First, drawing on their historical expertise, they develop well-researched histories of all important new technologies since the mid-19th century. Although the histories were too long to print in the book, the reader can sense that the authors have carefully researched the innovations when they write about electric lighting (p. 17), the telephone (p. 26), insulin (p. 29), radio (pp. 31, 64), television (p. 33), commercial aviation (pp. 57, 116), vulcanized rubber (pp. 59, 87), the internal combustion engine (p. 67), the automatic watch (p. 105), phototype printing (p. 106), antibiotics (p. 108), hosiery (p. 108), the jet engine (p. 114), the Wankel engine (p. 118), the transistor (p. 123), oil drilling (p. 128), cortisone (p. 128), the internet (p. 134), personal computers and laptops (p. 143), liquid crystal displays (p. 146), laparoscopic surgery (p. 148), housing (p. 152), and Tesla and e-vehicles (p. 156). To make their conclusions as transparent as possible, Goldfarb and Kirsch invite readers to check and replicate their analyses, as the authors have made their data publicly available on the book’s website (https://www.sup.org/books/extra/?id=24950&i=Online%20Appendix.htm) and as they are willing to share upon request all the detailed histories. Second, the authors test-drive their framework across a large sample of technologies spanning nearly 150 years. These technologies are carefully selected across all industries to avoid a sampling bias.

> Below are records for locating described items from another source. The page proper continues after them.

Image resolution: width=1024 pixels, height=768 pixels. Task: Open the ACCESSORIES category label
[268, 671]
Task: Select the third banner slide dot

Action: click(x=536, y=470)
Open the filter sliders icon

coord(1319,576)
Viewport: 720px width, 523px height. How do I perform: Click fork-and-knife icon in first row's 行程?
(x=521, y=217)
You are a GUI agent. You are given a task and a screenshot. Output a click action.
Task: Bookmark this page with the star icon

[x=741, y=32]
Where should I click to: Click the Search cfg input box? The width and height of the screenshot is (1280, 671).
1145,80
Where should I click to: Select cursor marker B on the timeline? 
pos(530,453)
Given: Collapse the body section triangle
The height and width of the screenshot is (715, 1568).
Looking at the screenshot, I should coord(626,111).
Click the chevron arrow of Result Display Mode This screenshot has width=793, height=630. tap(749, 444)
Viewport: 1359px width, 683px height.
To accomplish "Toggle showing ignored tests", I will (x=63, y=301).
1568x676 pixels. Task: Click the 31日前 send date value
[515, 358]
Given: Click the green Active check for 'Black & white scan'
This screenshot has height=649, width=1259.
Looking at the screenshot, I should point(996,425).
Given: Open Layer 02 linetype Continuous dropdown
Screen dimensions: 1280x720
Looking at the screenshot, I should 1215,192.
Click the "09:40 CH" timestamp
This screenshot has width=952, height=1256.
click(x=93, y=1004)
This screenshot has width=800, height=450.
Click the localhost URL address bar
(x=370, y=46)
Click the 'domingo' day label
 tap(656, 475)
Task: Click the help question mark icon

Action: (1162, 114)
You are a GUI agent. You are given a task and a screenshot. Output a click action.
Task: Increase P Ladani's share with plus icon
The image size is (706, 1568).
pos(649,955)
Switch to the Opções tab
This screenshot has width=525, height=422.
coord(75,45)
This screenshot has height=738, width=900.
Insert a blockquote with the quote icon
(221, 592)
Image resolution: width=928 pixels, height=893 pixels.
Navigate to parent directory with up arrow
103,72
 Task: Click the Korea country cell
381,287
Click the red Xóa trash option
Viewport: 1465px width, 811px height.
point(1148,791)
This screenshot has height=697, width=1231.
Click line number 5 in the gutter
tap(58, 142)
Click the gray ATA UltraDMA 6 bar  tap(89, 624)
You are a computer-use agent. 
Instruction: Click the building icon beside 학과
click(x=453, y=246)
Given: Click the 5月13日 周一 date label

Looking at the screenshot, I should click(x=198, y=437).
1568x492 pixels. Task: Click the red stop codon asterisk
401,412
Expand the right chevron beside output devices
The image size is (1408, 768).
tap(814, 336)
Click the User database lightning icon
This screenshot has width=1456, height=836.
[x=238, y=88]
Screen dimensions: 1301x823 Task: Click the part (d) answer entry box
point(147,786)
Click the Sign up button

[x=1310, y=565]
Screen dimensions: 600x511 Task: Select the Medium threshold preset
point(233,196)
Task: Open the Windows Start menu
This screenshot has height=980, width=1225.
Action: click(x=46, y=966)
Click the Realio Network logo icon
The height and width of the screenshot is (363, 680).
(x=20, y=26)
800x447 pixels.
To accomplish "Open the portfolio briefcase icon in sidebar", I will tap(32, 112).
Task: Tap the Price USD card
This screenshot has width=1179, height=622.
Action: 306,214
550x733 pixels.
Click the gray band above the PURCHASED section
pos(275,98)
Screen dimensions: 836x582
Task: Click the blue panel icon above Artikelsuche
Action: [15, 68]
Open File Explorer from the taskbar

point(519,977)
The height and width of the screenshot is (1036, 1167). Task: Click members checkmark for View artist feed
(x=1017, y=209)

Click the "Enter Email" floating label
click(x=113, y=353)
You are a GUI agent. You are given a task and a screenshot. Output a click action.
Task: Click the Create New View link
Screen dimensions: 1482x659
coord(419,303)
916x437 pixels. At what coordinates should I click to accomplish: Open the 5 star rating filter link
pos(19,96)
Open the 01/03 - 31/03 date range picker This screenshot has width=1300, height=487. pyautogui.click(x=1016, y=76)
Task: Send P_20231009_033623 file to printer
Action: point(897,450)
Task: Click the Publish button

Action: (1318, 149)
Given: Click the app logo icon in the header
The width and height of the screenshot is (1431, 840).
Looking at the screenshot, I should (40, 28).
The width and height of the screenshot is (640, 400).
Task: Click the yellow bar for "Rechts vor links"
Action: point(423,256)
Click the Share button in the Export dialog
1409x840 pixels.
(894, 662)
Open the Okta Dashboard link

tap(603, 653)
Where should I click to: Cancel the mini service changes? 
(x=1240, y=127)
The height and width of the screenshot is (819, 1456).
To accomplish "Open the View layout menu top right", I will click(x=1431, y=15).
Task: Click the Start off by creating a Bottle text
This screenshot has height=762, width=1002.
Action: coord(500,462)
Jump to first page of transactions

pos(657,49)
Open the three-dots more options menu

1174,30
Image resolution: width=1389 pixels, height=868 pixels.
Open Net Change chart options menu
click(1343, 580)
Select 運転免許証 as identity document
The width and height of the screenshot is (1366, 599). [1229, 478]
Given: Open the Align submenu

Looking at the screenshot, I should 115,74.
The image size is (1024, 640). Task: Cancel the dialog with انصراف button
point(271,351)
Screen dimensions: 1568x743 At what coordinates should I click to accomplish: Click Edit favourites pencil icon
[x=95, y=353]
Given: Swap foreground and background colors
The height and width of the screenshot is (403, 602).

Third, Goldfarb and Kirsch cross-validate their framework by applying it to a second sample of more-recent technological innovations, providing further support for their framework. Fourth, to avoid confirmation bias they also test whether their framework correctly explains and predicts when a technological innovation did not result in the formation of a bubble.
Key Causal Factors Driving Bubbles in New Technology Markets

We have a minor criticism that the authors could remedy when the paperback version of the book is published. Organizational scholars—for better or worse—are used to having graphical summaries of the main theoretical arguments because they have been socialized by journals, such as the Academy of Management Review and ASQ. It would be nice to have a graphical summary of the theory in the book’s introduction to which the reader can return when the authors provide details of their ideas in later chapters. We felt a bit lost in later chapters and created the figure above for our own orientation.
No single piece of research can provide definitive support for a theory, and every methodology has its shortcomings. Goldfarb and Kirsch provide support for the theory’s external validity by examining counterfactuals of different technological innovations that did not lead to a bubble. If one wants to provide the most compelling causal evidence, it would be necessary to observe counterfactuals of the same technological innovation to demonstrate the causal effect of, for example, narratives on the formation of bubbles. This of course is not possible with historical data.
A next step in the research agenda in our view would be history-friendly simulations in which one can create exact counterfactuals in the simulations process and determine whether key causal factors hold. See, for example, the simulations by Brenner and Murmann (2016), who tested causal arguments made in a historical analysis by Murmann (2003). Another next step would be to build an experimental stock market (one can do these easily with university students), vary the availability of narratives while holding everything else constant, and observe whether bubbles form or not.
Overall, we highly recommend Bubbles and Crashes to anyone who is either interested in how technological innovations and narratives shape industry developments or who simply seeks inspiration and guidance on how to combine historical and social science methodologies.